Meter 2 had the highest apparent agreement with Meter 1 at glucose values near 80 mg/dL, which is close to the commonly reported upper bound for resting fasted glucose levels in KD adapted individuals [6]. A reading using Meter 2 taken from someone in the early stages of NK would likely be lower than this value, and therefore susceptible to more error, producing a higher observed reading than the true value. In other words, hypoglycemia is less likely to be detected with Meter 2 when present than with Meter 1. This discrepancy between devices could be due to the fact that Meter 1 and Meter 2 were designed for use in different populations (clinical vs. athletic).

Meter 2 is not recommended for precise glucose measurement in athletes adopting the KD due to the large variation from Meter 1 at glucose levels likely to be encountered by athletes in NK. It may be more appropriately used to measure glucose following the initial adaptation period when glucose levels return to near normal levels.

Limitations

The findings of this study are limited by the fact that a field measurement device was used as the reference method for evaluating reliability, rather than the gold standard laboratory method. It is therefore more difficult to accurately interpret the measurements made by Meter 2, despite the fact that Meter 1 displays acceptable agreement with laboratory measurement of ketones up to 3.0 mM [19]. Nonetheless, the measurement of ketone levels using Meter 2 may be deemed acceptable for the purposes of indicating the presence or absence of NK, which requires less precision but is still meaningful.

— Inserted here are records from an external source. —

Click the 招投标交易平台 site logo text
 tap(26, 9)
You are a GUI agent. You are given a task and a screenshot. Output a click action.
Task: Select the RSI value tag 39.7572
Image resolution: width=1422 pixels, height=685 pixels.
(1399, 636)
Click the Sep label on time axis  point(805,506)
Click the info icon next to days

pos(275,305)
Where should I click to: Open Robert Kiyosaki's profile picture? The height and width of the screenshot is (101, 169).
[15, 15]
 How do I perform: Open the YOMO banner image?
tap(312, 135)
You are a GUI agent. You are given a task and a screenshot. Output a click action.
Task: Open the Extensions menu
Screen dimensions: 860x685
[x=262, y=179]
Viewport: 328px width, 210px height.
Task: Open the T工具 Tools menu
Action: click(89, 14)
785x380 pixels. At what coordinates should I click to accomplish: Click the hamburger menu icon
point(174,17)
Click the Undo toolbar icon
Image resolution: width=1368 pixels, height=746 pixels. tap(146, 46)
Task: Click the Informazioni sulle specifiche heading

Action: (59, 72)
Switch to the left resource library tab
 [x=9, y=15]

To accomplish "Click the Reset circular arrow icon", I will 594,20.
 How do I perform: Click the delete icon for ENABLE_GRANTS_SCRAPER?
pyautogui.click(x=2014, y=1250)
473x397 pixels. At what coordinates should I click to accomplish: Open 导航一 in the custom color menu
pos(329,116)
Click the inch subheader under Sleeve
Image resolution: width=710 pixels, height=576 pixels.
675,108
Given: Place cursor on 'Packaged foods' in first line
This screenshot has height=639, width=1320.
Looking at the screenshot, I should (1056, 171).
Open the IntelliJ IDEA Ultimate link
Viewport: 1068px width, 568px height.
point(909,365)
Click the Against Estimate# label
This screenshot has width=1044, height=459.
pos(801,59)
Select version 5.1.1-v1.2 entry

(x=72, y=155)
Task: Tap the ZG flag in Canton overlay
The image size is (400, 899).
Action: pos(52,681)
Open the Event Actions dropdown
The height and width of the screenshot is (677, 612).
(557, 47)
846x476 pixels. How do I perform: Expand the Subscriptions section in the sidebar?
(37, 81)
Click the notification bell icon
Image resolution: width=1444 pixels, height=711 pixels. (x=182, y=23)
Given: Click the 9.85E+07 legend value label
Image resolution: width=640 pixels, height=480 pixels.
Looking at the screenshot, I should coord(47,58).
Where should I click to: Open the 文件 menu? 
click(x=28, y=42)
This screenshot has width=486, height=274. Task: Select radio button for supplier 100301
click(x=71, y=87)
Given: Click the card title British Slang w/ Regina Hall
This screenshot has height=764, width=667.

Another limitation of these findings is that ketone readings above those normally encountered in NK (> 3.0 mM) were not measured or evaluated. It would be interesting to observe the accuracy of Meter 2 at these higher levels. There is little to no evidence reporting that different BHB levels are indicative (or causal) of a greater magnitude of adaptations. If any level of BHB indicative of NK (≥ 0.5 mM) results in the same level and speed of adaptation to the KD, then agreeability of the meters above NK levels are not crucial in determining adaptation. Future studies should investigate if different levels of KBs indicate different levels of adaptation to the KD.

All test strips used for the respective meters were from the same lot, so we cannot comment on the reliability of each device using strips from different lots. It is important to keep in mind that the environment that test strips are transported and stored in can impact the integrity of the strips and hence their reliability and validity. For example, if strips are stored in hot (> 39 C) or frozen (<− 20 C) environments that are not uncommon during sea or parcel freight, they may have a diminished ability to make accurate ketone or glucose readings. For this reason, strips from different lots may yield inconsistent results. It is recommended that test strips are purchased directly from the manufacturer and that the appropriate measures are taken to ensure a well-controlled shipping environment and resulting reliability of the test strip.

Conclusion

For the purpose of identifying nutritional ketosis, the Keto-Mojo device (Meter 2) is a reliable and accurate portable blood ketone measurement device that is more cost-effective than another commonly used portable ketone meter, the Precision Xtra (Meter 1). The acceptable measurement error, consistent level of agreement, and high diagnostic performance of Meter 2 compared to Meter 1 makes it appropriate for use by recreational or professional athletes interested in verifying that they are in a state of NK on a daily basis.